→ **EXERCISE**
Carry on the article about Oak Ridge National Laboratory's research into the gene behind plant-fungi symbiosis, picking up after its final sentence.
──────── PASSAGE FOR REVIEW ────────
Researchers at the Department of Energy’s Oak Ridge National Laboratory (ORNL) are hacking the plant-fungi relationship to help us grow better, more productive, more resilient crops.
The team has identified a specific gene that controls the symbiotic relationship between plants and fungi in the soil and used it to facilitate symbiosis in a plant species that typically resists such fungi. The research paves the way towards the development of food and bioenergy crops that can withstand harsh growing conditions, resist pathogens and pests, require less chemical fertilizer, and produce more plentiful per acre.
Magic ‘shrooms
“If we can understand the molecular mechanism that controls the relationship between plants and beneficial fungi, then we can start using this symbiosis to acquire specific conditions in plants such as resistance to drought, pathogens, improving nitrogen and nutrition uptake and more,” said ORNL molecular geneticist Jessy Labbe, the paper’s first author.
“The resulting plants would grow larger and need less water and fertilizer, for instance.”
The fungi Labbe refers to are known as mycorrhizal fungi (a mycorrhiza is a symbiotic association between a fungus and a plant), and they form a sheath around plant roots that benefits both participants. An estimated 80% of plant species have mycorrhizal fungi associated with their roots.
The plant receives water and raw minerals, particularly phosphorus, and ‘trades’ carbon-rich compounds in return. The fungal structure extends much farther than the plant host’s roots, allowing it to tap into a larger volume of soils. There is also some evidence suggesting these fungi also communicate with neighboring plants to limit the spread of pathogens and pests.Their relationship is so close that these fungal helpers may have been what allowed the ancient colonization of land by plants.
Given the importance of this partnership, biologists have been really eager to find the genetic mechanisms which underpin it. The current discovery is the culmination of 10 years of research at the ORNL and partner institutions that focused on producing better bioenergy feedstock crops such as the poplar tree (Populus).
Together with improvements in genomic sequencing, quantitative genetics, and high-performance computing over the last decades, the team drew on the ORNL data to narrow down the search to a particular receptor protein, PtLecRLK1. Once they had identified the likely candidate gene, the researchers took to the lab to validate their findings. Lab testing later confirmed that they were onto the right gene.
──────── DATASET ────────
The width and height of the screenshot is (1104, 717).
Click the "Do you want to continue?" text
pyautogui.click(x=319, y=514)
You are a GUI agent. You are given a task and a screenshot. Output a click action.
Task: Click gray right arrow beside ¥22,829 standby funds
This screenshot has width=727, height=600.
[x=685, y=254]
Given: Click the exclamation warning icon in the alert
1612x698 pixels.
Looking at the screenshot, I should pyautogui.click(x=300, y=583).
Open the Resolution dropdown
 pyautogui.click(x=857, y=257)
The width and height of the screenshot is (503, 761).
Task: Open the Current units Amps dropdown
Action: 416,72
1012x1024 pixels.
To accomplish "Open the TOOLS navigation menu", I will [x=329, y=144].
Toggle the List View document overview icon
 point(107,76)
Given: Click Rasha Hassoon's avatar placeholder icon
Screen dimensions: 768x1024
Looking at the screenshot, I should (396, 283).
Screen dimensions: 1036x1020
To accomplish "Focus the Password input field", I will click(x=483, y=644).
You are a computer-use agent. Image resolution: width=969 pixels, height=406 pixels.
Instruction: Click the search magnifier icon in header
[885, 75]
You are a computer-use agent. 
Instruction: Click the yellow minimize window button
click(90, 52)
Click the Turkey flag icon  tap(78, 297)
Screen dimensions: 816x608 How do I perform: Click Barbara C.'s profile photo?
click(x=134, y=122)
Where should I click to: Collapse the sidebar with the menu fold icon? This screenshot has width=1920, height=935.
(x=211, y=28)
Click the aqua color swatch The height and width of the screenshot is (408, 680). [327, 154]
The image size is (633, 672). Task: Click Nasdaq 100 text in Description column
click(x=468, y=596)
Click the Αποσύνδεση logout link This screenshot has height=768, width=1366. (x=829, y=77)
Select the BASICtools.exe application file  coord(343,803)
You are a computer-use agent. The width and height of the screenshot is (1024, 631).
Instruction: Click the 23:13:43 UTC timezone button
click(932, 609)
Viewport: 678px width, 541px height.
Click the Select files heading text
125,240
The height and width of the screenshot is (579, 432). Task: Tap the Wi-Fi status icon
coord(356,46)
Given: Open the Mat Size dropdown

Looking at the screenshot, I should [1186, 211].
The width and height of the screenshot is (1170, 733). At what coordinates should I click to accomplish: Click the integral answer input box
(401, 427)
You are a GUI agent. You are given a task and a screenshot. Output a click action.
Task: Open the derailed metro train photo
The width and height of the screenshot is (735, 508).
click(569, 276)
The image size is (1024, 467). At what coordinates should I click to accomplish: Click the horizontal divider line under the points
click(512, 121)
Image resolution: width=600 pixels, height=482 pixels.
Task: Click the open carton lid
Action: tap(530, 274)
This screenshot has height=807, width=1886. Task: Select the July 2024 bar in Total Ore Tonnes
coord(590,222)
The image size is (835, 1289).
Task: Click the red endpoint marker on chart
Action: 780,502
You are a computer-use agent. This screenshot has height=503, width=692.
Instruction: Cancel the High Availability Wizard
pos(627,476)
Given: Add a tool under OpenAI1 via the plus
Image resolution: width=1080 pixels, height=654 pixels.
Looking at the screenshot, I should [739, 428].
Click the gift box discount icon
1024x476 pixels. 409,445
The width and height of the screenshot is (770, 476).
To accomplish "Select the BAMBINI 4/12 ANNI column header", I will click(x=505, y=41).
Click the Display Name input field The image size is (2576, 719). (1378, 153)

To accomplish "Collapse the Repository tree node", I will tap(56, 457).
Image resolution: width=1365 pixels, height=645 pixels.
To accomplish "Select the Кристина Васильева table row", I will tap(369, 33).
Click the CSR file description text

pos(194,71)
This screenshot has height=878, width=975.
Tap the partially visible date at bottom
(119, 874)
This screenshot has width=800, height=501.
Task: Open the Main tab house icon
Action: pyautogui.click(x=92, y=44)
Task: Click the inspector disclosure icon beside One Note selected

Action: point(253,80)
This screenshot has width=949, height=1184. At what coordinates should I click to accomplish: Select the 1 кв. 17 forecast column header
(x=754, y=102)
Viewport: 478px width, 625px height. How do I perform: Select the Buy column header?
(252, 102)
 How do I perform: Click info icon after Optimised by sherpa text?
────────
→ **OUTPUT OF THE EXERCISE**
The researchers chose Arabidopsis, a plant known to treat the mycorrhizal fungus L. bicolor as a threat for the experiments. They engineered a version of this plant to expresses the PtLecRLK1 protein and then inoculated the plants with L. bicolor. The fungus completely enveloped the plant’s root tips, they report, forming a fungal sheath indicative of symbiote formation.
“We showed that we can convert a non-host into a host of this symbiont,” said ORNL quantitative geneticist Wellington Muchero, a co-author of the paper. If we can make Arabidopsis interact with this fungus, then we believe we can make other biofuel crops like switchgrass, or food crops like corn also interact and confer the exact same benefits. It opens up all sorts of opportunities in diverse plant systems. Surprisingly, one gene is all you need.”
Jerry Tuskan, the director of the DOE’s Center for Bioenergy Innovation (CBI), which supported this research, calls the results “remarkable”, saying it paves the way towards new bioenergy crops that can thrive “on marginal, non-agricultural lands.”
“We could target as much as 20-40 million acres of marginal land with hardy bioenergy crops that need less water, boosting the prospects for successful rural, biobased economies supplying sustainable alternatives for gasoline and industrial feedstocks,” he concludes.
The paper “Mediation of plant–mycorrhizal interaction by a lectin receptor-like kinase” has been published in the journal Nature Plants.